_Material shown_
-- Opening Marker --
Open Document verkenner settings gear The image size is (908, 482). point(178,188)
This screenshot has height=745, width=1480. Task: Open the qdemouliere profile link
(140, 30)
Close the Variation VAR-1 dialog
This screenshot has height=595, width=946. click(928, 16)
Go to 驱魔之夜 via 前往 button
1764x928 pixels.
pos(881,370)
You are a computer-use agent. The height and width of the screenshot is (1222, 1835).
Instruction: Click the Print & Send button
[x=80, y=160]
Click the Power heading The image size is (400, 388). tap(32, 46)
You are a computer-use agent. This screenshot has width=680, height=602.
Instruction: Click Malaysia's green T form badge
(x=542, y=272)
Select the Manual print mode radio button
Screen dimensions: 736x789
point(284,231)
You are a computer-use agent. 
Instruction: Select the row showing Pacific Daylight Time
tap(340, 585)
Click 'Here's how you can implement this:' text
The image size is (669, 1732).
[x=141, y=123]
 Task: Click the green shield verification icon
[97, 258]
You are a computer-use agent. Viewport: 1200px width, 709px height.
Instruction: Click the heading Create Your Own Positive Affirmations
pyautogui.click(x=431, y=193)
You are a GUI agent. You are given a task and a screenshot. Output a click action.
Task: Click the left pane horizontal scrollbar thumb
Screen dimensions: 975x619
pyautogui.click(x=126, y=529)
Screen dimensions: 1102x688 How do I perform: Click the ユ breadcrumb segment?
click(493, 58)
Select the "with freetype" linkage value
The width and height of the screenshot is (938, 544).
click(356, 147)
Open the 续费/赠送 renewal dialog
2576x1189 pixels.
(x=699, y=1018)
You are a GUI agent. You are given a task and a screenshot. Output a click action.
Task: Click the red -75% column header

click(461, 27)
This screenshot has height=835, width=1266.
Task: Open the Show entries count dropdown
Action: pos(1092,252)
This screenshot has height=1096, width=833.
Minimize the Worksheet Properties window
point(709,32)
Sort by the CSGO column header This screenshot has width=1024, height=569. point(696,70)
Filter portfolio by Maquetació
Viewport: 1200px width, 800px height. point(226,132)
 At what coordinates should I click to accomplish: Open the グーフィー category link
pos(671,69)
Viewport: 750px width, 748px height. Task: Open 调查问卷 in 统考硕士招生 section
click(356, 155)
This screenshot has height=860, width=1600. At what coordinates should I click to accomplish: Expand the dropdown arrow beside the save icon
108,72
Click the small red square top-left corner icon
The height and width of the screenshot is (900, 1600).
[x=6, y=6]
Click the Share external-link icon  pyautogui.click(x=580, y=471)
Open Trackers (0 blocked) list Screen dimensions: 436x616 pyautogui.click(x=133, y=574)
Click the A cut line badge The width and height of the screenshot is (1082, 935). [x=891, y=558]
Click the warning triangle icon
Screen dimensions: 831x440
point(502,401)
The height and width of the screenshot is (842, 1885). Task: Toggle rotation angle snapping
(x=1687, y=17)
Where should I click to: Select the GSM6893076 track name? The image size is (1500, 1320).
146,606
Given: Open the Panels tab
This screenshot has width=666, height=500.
-- Closing Marker --
_Aim of the task_
Count how many lines in the data contain the word "agent". Reply with that number only.

_Problem solution_
6